Tuesday, December 28, 2010

Hand Over That Machete

Friends of ours normally throw open their house on New Year's Day and feed gumbo to everyone who shows up.  A good time is had by all.  This year, though, the combination of illness and house guests made them decide not to throw the usual bash.

In a normal year we would have hosted at least a couple of large parties ourselves by now - probably on or around our birthdays.  Unfortunately, my birthday is at the end of August, when we were at our lowest financial ebb this year, and Barry's birthday was in November when we were traveling, so we have been unusually unsociable.  As a result, Barry suggested that we take up the slack and throw a New Year's Day party ourselves.

Despite the short notice, many of our friends have said they're coming.  This means the hysterical preparation phase of entertaining has begun.  Fortunately (from my point of view, not his), my boss was ill today and texted me not to come to the office.  This freed me to spend the afternoon on yard work.

You might think a yard surfaced with gravel rather than grass wouldn't need much maintenance, but you'd be wrong.  Our homeowners' association mandates that our "desert landscaping" is crammed with miscellaneous trees, bushes, and ground cover plants that need to be fed, watered, and trimmed on a regular basis, and we're way behind on the trimming.  Our front yard in particular was well on the way to being a jungle rather than a desert.  Several hours and three giant bags of debris later, it looks pretty good.  Now if I'm really lucky, my boss will still be under the weather tomorrow and I can attack the shaggy queen palms and Mexican bird-of-paradise pseudo-hedge in the back yard.

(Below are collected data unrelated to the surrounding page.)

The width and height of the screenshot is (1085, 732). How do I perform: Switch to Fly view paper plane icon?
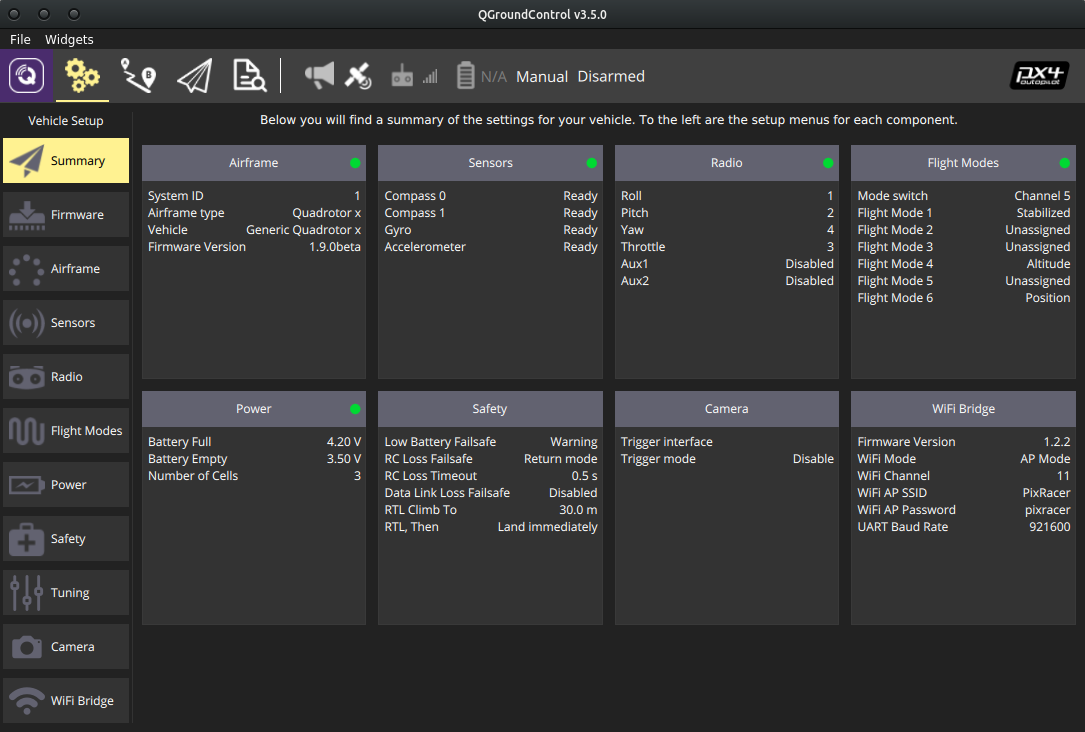(194, 76)
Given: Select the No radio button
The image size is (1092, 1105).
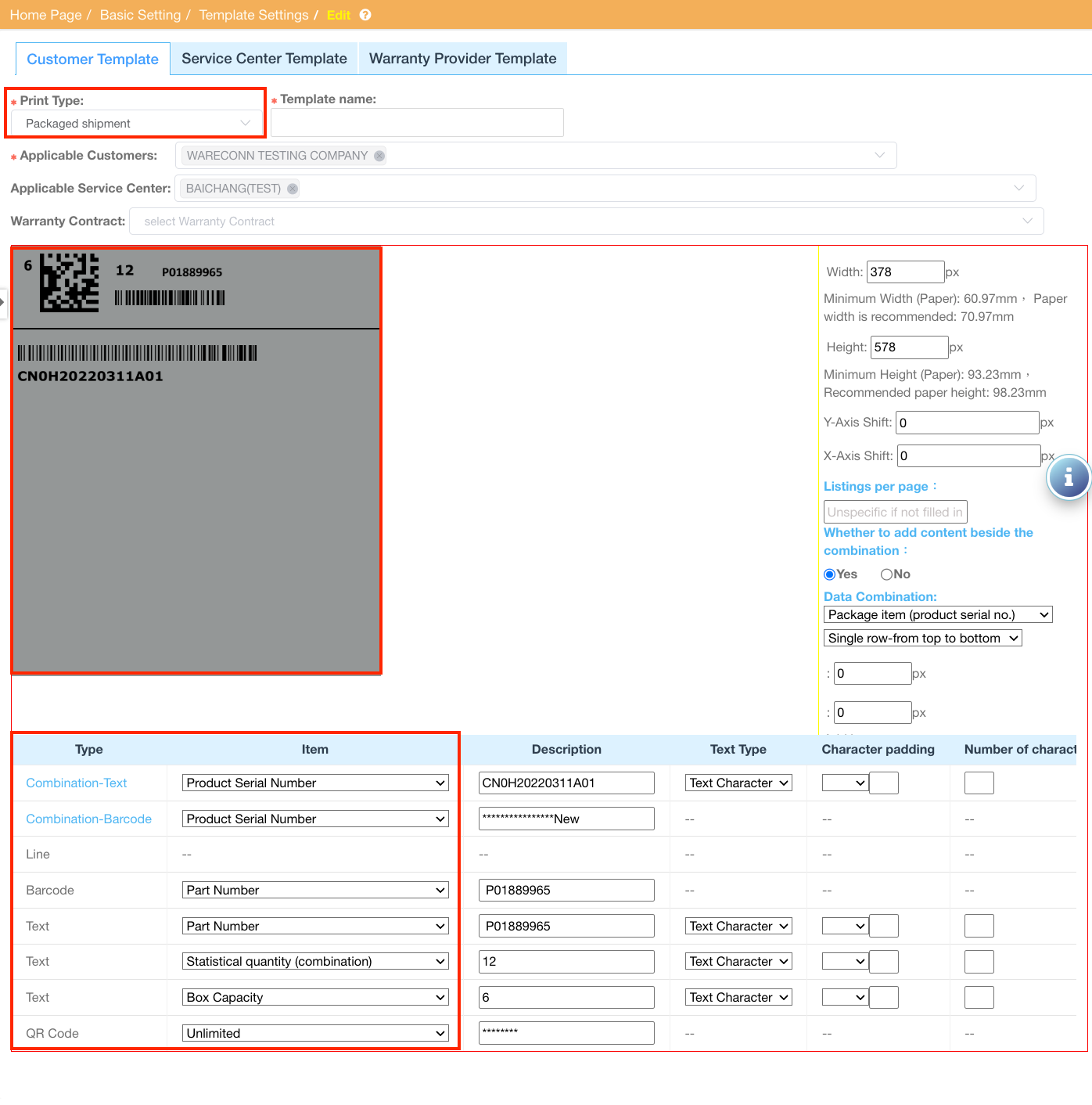Looking at the screenshot, I should [886, 574].
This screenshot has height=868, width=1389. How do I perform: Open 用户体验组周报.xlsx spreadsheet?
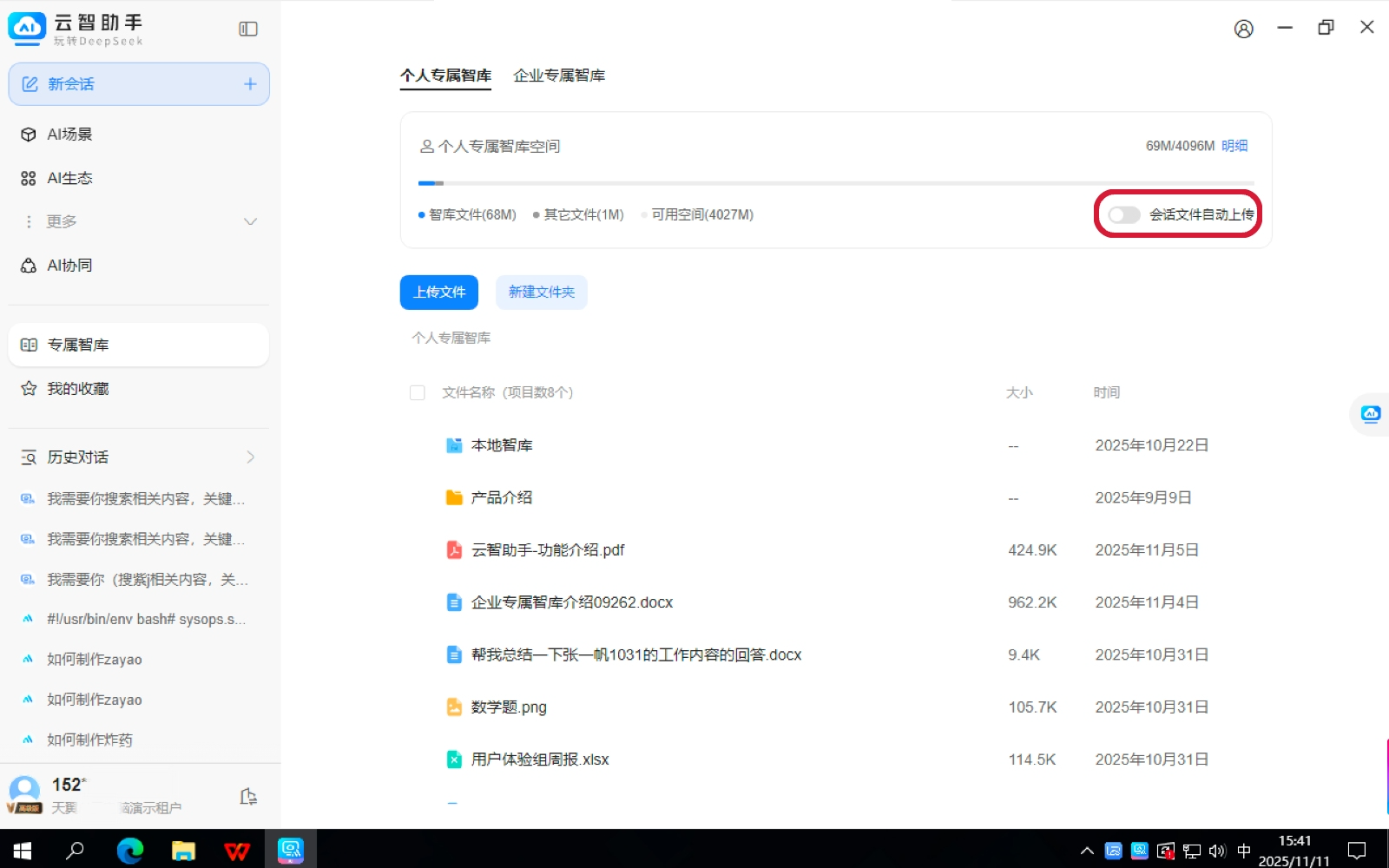click(539, 760)
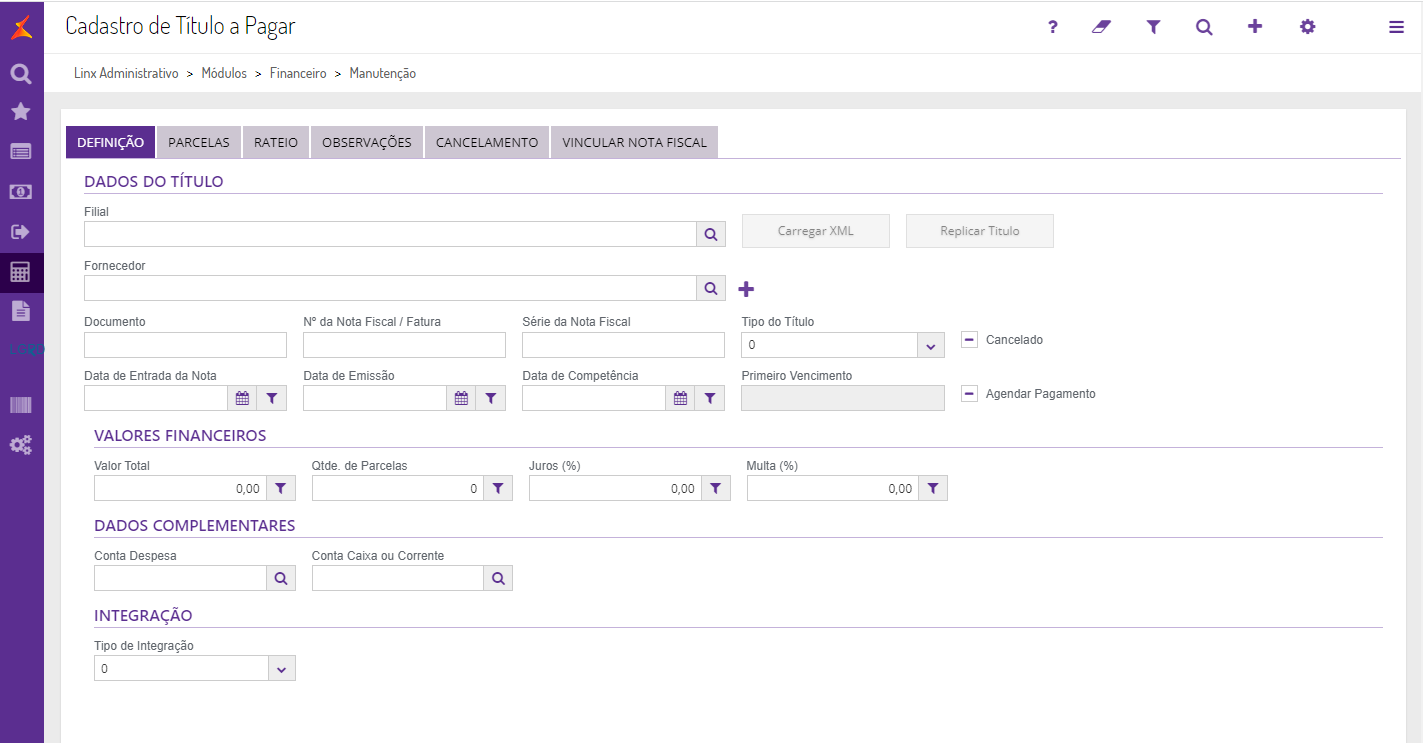Click the eraser icon in top toolbar
Screen dimensions: 1423x743
pyautogui.click(x=1101, y=27)
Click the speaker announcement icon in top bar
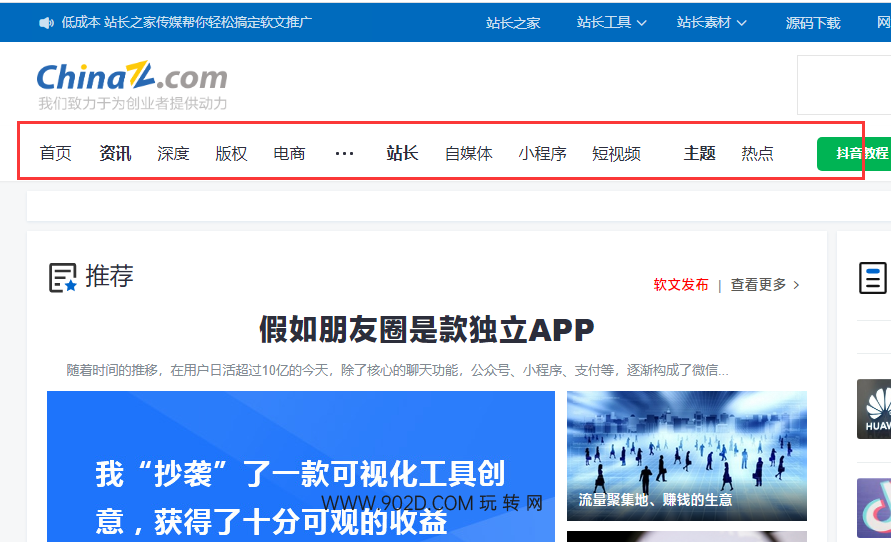The height and width of the screenshot is (542, 891). coord(46,22)
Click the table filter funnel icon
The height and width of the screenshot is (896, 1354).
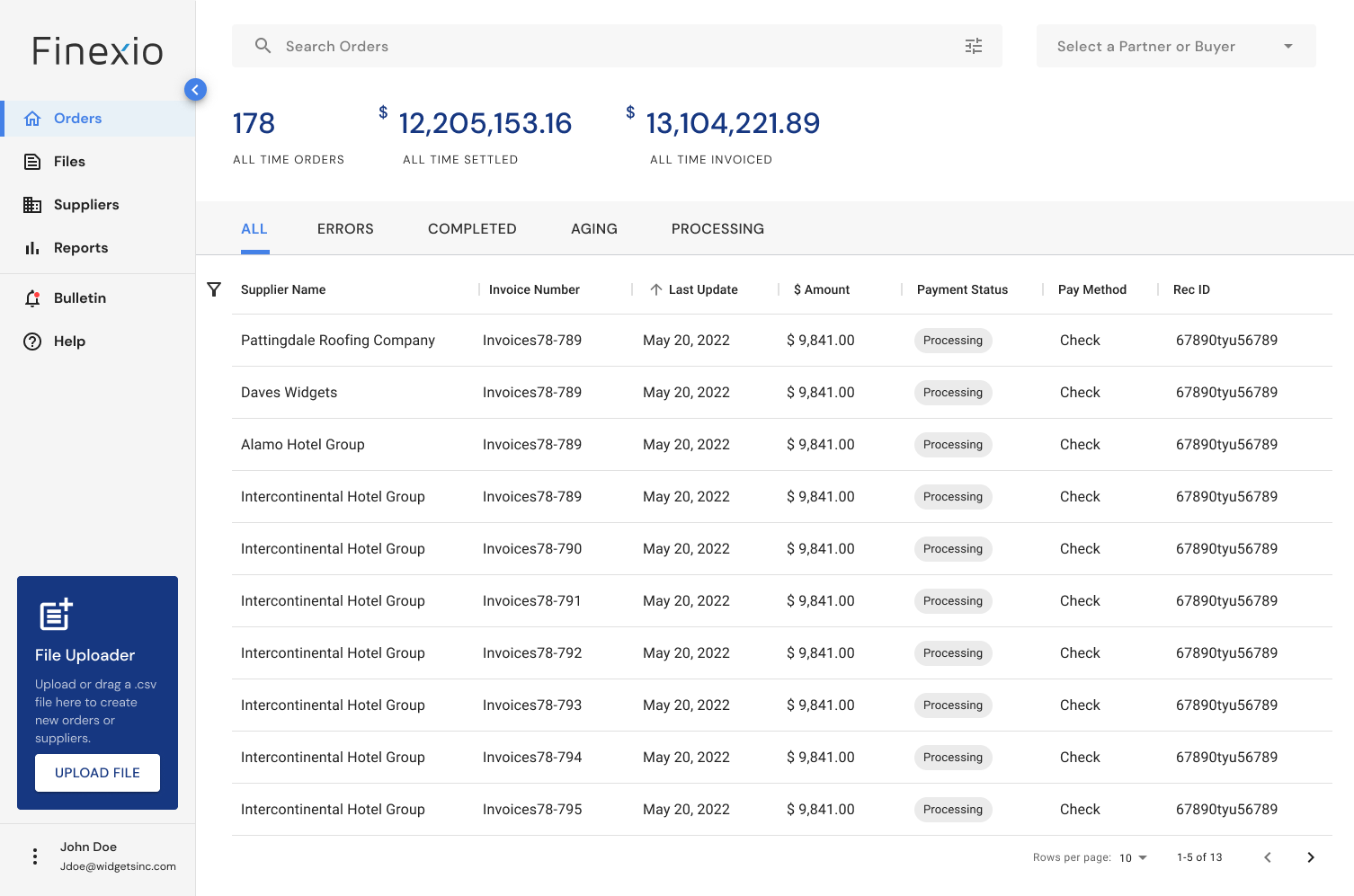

I guess the best way to look at this is that I'm saving more money by not calling a landscaping service than I'm losing by not working for a couple of days, I'm getting a little extra exercise, and we won't have to trim anything again for three or four months.  I just hope I can finish the back yard without falling off a ladder or accidentally chopping off an important body part (mine or Barry's).

"What a man needs in gardening is a cast-iron back, with a hinge in it. " ~Charles Dudley Warner, My Summer in a Garden, 1871

Monday, December 27, 2010

Another Day Older and Deeper in Debt

Well, it finally happened.  The graphics card on my HP laptop is DOA.  The cooling pad I bought kept it alive for an extra 8 months, but the computer is still kaput a month short of its second birthday.  Considering that my dad just got rid of my first computer, which was 20 years old and had been in more or less constant use that entire time, this is pretty disgusting.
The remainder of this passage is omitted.